RECORDS PROVIDED
===============

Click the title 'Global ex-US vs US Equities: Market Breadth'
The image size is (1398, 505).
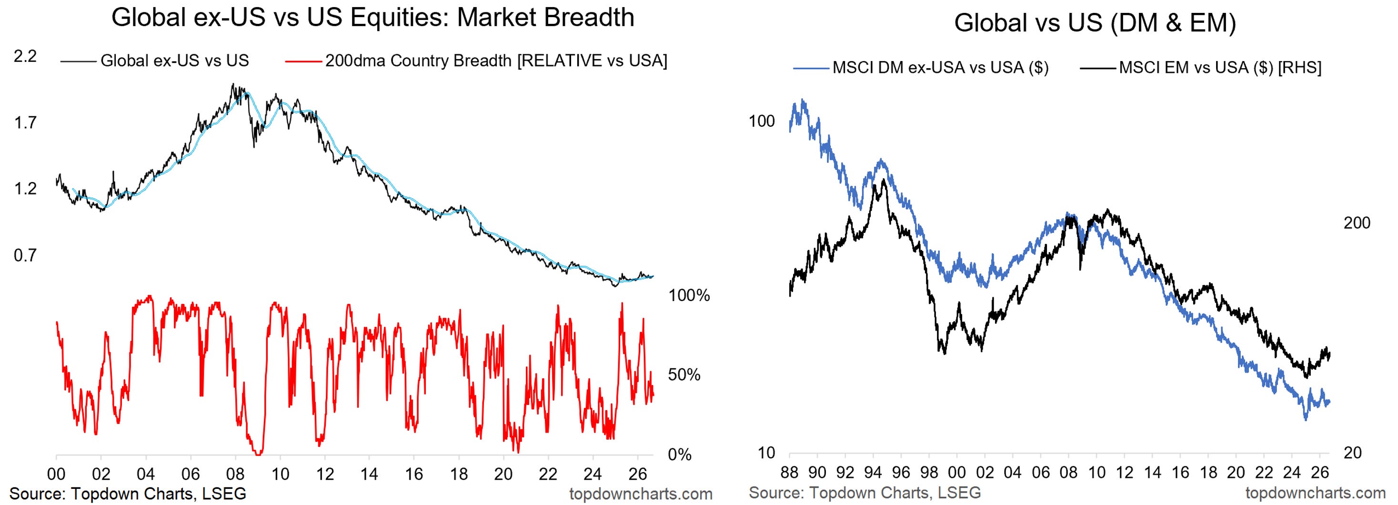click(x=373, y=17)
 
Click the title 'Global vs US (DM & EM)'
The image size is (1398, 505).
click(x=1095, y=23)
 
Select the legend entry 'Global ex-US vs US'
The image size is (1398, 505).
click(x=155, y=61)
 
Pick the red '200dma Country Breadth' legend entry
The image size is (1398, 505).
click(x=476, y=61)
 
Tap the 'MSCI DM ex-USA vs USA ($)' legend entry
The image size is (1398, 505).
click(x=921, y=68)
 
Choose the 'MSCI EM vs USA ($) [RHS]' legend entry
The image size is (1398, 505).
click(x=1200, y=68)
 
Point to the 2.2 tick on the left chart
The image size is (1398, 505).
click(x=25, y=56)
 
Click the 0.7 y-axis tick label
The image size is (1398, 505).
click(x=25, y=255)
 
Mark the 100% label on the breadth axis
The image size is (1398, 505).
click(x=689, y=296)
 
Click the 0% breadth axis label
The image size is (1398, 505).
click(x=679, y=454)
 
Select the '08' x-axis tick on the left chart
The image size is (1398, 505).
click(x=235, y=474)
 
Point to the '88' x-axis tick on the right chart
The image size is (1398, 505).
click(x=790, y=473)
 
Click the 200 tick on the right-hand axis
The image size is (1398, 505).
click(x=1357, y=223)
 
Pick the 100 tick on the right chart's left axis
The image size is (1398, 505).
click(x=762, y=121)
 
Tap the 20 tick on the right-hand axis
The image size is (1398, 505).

===============

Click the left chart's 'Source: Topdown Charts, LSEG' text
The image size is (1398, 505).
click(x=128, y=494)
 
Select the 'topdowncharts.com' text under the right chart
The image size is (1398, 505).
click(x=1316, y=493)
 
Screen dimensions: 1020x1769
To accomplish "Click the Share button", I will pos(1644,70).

===============

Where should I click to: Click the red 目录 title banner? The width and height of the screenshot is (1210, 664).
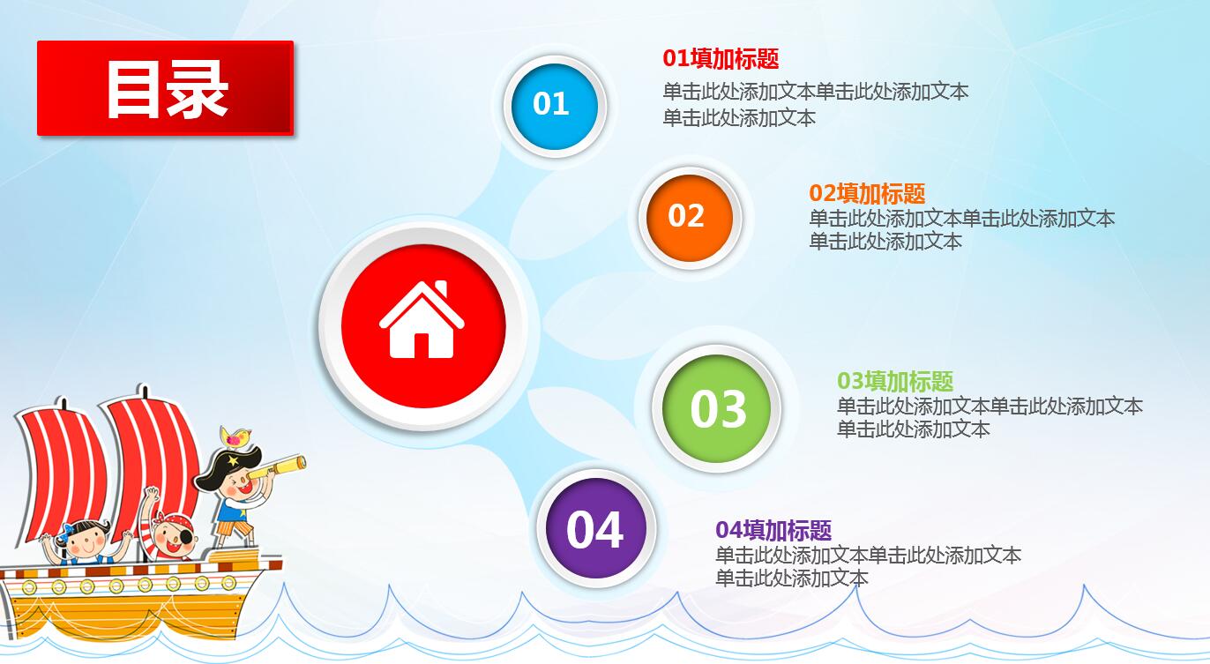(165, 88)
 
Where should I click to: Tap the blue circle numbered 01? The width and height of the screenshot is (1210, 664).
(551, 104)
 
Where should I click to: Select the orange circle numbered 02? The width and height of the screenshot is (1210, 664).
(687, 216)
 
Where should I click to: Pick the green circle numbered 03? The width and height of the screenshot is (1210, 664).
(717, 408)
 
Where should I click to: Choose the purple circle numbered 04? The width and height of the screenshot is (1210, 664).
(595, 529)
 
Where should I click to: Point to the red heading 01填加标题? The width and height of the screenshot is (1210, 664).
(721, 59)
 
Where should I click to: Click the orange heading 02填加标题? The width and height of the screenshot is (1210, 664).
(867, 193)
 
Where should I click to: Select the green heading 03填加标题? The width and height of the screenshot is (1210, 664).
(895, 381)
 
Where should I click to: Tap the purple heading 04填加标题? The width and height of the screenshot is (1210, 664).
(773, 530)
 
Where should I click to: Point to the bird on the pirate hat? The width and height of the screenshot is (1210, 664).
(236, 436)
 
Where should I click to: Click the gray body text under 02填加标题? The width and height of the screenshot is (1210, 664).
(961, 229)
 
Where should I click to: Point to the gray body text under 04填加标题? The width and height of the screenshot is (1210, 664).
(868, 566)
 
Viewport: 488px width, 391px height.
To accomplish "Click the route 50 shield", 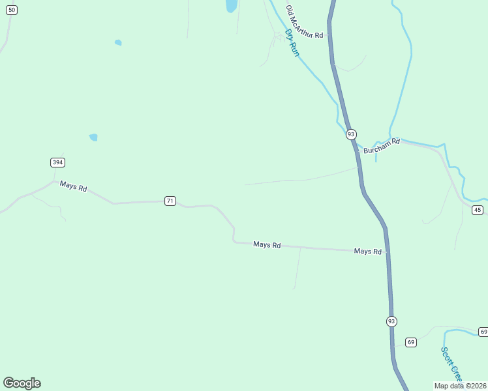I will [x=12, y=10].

===============

Quote the entries starting at the line that contains "Click the title 'Global ex-US" and ending after the line that contains "click(x=476, y=61)", both included, leaving out the pictures.

WRITTEN RESPONSE
Click the title 'Global ex-US vs US Equities: Market Breadth'
The image size is (1398, 505).
click(x=373, y=17)
 
Click the title 'Global vs US (DM & EM)'
The image size is (1398, 505).
click(x=1095, y=23)
 
Select the legend entry 'Global ex-US vs US'
The image size is (1398, 505).
click(x=155, y=61)
 
Pick the red '200dma Country Breadth' legend entry
The image size is (1398, 505).
click(x=476, y=61)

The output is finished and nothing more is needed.